The Company's principal executive offices are located at 5 Cambridge Center, Cambridge, Massachusetts 02142. The telephone number at that address is (617) 354-0600. The Company was incorporated in November 1982 and reincorporated by merger in Delaware in July 1991.
The unaudited condensed consolidated financial statements include the accounts of Artisoft and its four wholly owned subsidiaries. All significant intercompany balances and transactions have been eliminated in consolidation.
The accompanying unaudited condensed consolidated financial statements have been prepared by the Company in accordance with accounting principles generally accepted in the United States of America and pursuant to the rules and regulations of the Securities and Exchange Commission (the "SEC") and the PCAOB. The balance sheet amounts at June 30, 2004 in this report were derived from the Company's audited financial statements included in its Annual Report on Form 10-K for the fiscal year ended June 30, 2004. In the opinion of management, the accompanying financial statements include all adjustments of a normal recurring nature, which are necessary for a fair presentation of the financial results for the interim periods presented. Certain information and footnote disclosures normally included in financial statements have been condensed or omitted pursuant to such rules and regulations. Although the Company believes that the disclosures are adequate to make the information presented not misleading, the Company recommends that these financial statements be read in conjunction with the consolidated financial statements and the notes thereto included in the Company's Annual Report on Form 10-K for the fiscal year ended June 30, 2004 on file with the SEC. The results of operations for the three months ended September 30, 2004 are not necessarily indicative of the results to be expected for the full year or any other future periods.

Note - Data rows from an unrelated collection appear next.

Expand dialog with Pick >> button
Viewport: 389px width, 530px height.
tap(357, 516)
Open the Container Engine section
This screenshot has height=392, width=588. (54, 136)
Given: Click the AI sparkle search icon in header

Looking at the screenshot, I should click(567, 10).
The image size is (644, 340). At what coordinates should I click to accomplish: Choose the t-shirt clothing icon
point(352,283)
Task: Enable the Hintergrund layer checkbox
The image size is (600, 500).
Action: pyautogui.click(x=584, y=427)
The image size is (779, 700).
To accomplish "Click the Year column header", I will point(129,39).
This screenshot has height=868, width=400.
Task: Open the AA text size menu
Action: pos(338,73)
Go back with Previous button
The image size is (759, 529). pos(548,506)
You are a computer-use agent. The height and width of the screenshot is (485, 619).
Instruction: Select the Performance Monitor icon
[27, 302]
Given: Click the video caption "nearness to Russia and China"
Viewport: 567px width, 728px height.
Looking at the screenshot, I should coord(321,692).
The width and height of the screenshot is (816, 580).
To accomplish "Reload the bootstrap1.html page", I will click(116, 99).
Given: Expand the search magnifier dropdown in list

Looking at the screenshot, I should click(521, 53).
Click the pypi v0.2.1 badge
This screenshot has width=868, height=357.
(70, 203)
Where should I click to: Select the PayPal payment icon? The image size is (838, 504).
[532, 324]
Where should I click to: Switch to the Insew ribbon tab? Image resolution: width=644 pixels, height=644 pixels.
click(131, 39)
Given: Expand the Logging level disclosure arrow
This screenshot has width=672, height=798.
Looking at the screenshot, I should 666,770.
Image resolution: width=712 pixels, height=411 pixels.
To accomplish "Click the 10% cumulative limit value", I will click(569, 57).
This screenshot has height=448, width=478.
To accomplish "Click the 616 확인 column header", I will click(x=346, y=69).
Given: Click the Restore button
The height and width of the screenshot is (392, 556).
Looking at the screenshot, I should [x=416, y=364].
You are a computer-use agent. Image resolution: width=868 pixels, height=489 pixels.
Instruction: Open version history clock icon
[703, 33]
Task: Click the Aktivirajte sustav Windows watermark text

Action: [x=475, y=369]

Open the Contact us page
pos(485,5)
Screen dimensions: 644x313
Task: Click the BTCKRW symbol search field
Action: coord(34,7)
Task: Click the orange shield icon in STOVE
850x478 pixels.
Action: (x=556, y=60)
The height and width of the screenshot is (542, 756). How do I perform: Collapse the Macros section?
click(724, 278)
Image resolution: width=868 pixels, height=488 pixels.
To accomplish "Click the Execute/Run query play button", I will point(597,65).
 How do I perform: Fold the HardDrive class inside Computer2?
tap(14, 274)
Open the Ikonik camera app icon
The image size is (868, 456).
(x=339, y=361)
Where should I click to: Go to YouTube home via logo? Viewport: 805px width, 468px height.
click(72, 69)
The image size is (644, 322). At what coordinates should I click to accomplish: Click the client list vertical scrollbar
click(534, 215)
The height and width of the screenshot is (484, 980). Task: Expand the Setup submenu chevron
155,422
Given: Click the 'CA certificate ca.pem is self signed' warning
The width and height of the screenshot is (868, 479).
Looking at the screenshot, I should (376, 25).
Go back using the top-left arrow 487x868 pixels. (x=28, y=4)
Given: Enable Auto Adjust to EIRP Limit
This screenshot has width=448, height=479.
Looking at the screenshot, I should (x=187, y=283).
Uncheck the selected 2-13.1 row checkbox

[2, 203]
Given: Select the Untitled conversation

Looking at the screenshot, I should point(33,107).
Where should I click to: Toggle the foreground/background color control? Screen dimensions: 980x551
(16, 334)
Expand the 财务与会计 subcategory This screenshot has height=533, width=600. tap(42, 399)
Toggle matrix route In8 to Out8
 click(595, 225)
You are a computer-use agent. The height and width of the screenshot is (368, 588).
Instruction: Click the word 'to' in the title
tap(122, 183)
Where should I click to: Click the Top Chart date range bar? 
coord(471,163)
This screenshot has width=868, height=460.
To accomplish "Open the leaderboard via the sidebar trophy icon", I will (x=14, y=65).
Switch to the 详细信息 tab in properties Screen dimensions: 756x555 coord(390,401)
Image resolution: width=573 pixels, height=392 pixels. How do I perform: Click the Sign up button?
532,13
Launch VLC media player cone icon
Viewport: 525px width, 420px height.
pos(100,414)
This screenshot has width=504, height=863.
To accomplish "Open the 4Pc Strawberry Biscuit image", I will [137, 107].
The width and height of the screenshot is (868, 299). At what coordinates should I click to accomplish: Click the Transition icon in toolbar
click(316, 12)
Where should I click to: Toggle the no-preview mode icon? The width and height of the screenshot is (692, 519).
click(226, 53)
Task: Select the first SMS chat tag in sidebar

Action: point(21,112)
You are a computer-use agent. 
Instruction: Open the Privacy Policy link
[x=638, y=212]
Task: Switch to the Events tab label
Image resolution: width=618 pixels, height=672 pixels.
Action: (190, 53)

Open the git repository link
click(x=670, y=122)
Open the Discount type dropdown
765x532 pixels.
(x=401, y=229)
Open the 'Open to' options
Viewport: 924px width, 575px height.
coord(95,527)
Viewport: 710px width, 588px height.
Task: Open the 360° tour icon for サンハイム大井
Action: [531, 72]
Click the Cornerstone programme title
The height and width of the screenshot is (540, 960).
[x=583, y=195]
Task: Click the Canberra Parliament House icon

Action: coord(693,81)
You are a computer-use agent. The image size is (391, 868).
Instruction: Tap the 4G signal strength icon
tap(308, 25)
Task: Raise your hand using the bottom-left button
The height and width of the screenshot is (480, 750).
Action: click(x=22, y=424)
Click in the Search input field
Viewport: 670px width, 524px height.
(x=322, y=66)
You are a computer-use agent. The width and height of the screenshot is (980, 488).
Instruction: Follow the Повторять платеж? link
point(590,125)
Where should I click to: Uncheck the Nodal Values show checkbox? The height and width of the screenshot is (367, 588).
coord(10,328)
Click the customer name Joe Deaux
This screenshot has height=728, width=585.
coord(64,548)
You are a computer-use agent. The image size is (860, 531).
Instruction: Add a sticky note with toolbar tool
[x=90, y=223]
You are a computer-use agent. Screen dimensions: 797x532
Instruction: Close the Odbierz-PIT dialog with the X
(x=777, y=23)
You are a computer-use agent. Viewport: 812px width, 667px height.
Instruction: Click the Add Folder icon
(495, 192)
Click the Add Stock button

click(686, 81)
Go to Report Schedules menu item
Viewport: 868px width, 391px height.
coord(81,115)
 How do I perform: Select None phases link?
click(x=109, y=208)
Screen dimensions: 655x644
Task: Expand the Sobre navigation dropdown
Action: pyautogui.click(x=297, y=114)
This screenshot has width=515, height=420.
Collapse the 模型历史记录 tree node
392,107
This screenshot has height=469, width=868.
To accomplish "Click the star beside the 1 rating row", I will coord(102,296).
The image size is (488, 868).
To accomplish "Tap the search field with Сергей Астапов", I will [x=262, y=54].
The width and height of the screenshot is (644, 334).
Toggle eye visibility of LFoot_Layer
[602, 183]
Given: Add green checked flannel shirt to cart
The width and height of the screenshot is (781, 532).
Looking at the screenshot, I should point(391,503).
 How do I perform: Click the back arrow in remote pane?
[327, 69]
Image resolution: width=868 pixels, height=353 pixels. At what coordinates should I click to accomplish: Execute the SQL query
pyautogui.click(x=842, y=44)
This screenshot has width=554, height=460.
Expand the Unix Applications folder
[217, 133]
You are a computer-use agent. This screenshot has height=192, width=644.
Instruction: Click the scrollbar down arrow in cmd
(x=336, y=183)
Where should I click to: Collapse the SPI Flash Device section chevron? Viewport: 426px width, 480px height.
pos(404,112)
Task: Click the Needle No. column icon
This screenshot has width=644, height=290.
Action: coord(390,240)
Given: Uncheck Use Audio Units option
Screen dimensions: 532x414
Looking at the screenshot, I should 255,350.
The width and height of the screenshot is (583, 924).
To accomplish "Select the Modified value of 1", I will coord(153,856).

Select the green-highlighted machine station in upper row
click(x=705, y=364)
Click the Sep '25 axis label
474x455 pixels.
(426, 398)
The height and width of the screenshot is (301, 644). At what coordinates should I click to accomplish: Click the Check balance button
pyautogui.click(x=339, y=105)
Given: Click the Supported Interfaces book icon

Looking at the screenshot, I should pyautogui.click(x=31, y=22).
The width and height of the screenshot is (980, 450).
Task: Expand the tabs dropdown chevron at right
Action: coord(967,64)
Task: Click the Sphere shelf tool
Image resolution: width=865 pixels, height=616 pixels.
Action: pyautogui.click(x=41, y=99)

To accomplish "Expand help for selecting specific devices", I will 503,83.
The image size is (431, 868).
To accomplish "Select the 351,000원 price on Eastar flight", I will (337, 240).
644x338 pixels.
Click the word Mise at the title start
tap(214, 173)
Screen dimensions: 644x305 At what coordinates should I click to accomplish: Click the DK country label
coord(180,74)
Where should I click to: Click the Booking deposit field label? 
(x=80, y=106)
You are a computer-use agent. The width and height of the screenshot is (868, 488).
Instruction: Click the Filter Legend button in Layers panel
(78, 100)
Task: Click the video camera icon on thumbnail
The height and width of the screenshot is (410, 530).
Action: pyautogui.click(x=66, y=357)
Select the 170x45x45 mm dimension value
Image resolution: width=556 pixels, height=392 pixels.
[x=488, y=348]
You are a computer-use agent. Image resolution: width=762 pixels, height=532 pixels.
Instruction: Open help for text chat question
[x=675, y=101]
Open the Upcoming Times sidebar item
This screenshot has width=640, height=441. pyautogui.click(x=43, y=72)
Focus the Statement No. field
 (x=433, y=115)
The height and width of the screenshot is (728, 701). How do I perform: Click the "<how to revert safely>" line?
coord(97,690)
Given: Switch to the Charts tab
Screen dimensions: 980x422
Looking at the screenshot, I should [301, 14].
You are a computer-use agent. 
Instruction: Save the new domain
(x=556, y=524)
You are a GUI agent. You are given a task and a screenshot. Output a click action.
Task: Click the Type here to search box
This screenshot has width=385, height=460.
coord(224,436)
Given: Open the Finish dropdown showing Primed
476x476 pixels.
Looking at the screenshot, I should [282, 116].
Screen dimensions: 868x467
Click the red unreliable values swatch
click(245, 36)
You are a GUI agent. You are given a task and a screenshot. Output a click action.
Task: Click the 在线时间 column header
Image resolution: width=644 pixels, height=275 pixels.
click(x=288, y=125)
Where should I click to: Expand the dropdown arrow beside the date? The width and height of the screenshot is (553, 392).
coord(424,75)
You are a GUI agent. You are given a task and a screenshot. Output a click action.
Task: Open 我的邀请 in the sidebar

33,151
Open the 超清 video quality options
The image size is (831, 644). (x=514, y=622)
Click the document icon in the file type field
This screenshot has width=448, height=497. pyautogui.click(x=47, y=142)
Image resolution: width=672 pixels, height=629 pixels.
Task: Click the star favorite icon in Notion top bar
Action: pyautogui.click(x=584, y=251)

The preparation of these financial statements requires us to make estimates and judgments that affect the reported amount of assets and liabilities at the date of the financial statements and revenues and expenses during the reported period. Areas where significant judgments are made include, but are not limited to revenue recognition as well as the accounting for our recent acquisition of Vertical Networks Inc. ("VNI") discussed below. Actual results could differ materially from these estimates. The accounting policies applied are consistent with those disclosed in the Company's Annual Report on Form 10-K as disclosed in Note 1.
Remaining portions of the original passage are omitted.